Semantic Knowledge Access

local-brain + memory-db

The local-brain server provides vector-based semantic search across the entire codebase using Ollama embeddings, classifies incoming requests to route them to the correct agent, and answers architectural questions by combining indexed knowledge with a local LLM. The memory-db server adds structured memory with entities, relationships, sessions, and a cognitive self-improvement loop that tracks which recalled memories actually helped solve problems.

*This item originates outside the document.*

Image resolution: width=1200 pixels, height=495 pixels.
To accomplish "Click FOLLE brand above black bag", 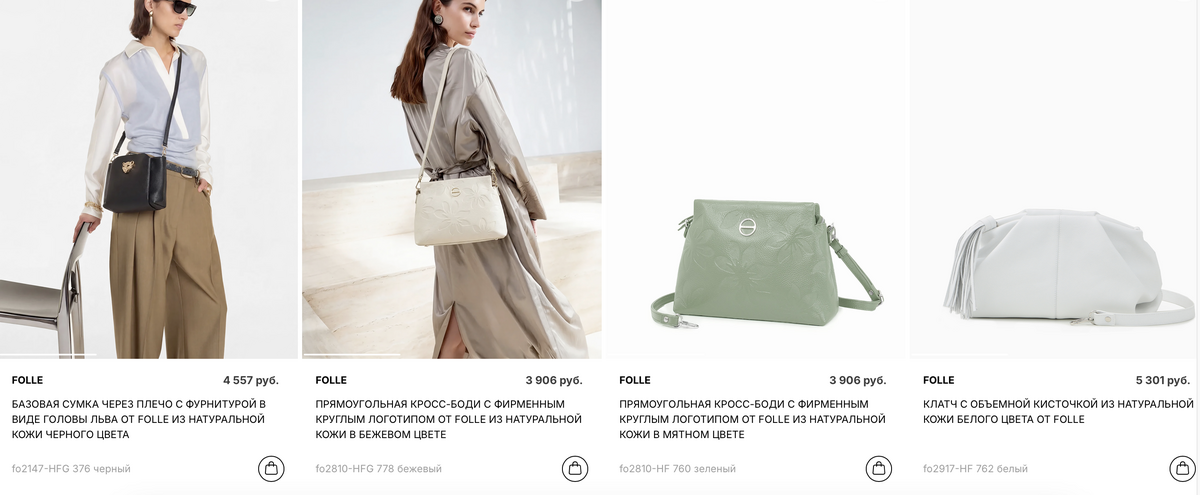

Intelligent Vault Management

3 servers, 28 tools

Three specialized servers handle different vault concerns. The vault-manager wraps a custom-trained Ollama model that knows the vault's folder structure, naming conventions, and routing rules. It can classify a note as shadow work and route it to the correct psychology subfolder with proper frontmatter. The obsidian-vault server (Node.js) handles structural operations like orphan detection and link analysis. The file-utils server provides safe cleanup with profiles, duplicate detection, trash with restore, and operation history.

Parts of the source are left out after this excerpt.